WHAT THE TASK ASKS :: Could you reproduce, word for word, everything below from the line containing "Click the CaixaForum+" down to the line containing "Task: Open the large left media image", with both of those lines included and no others?

○ ○ ○

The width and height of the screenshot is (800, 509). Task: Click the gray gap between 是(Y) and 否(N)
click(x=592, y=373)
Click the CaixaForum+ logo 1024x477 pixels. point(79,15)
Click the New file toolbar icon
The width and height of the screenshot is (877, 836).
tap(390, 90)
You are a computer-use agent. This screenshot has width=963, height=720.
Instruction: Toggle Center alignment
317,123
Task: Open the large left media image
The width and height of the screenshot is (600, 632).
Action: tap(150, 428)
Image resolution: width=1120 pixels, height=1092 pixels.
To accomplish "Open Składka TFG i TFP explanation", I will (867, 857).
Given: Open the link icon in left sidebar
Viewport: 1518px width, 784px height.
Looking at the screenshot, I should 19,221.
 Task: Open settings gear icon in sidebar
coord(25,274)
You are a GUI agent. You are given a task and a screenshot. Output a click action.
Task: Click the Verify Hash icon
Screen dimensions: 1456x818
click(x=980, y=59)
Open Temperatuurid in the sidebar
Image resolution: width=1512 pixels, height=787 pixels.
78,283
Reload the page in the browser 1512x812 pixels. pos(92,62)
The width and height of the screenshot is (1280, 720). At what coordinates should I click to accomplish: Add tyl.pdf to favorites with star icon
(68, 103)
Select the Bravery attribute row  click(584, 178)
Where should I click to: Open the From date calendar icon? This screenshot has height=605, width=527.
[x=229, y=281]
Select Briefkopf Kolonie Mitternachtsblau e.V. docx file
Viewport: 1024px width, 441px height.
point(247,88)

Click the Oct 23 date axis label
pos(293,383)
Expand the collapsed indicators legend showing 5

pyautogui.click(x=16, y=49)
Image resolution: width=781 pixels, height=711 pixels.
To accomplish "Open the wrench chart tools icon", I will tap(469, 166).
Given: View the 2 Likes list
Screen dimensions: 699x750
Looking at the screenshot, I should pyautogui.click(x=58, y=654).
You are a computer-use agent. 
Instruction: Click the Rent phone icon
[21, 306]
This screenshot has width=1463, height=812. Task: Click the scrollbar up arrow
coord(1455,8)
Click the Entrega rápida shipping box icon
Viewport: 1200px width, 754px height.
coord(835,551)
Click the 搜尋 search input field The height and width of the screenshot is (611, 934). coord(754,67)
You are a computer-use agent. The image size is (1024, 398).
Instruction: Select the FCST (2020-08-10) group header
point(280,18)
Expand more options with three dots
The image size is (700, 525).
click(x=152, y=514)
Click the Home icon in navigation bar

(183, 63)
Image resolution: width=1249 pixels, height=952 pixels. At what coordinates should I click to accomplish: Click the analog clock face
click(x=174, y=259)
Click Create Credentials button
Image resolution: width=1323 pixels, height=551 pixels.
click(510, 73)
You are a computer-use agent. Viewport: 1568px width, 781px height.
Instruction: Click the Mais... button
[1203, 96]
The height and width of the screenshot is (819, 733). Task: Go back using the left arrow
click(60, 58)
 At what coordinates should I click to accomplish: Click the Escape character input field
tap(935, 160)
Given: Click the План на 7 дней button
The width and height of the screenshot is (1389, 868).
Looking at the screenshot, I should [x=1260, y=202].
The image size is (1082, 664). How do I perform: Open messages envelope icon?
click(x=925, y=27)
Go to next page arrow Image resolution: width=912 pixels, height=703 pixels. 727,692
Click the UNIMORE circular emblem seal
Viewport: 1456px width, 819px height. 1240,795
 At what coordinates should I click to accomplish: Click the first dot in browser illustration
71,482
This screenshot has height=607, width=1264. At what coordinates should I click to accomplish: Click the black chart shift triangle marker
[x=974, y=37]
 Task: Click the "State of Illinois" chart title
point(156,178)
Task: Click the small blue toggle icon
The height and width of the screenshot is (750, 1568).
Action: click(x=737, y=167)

○ ○ ○

OUTPUT FOR THIS TASK ::
Click the CaixaForum+ logo 1024x477 pixels. point(79,15)
Click the New file toolbar icon
The width and height of the screenshot is (877, 836).
tap(390, 90)
You are a computer-use agent. This screenshot has width=963, height=720.
Instruction: Toggle Center alignment
317,123
Task: Open the large left media image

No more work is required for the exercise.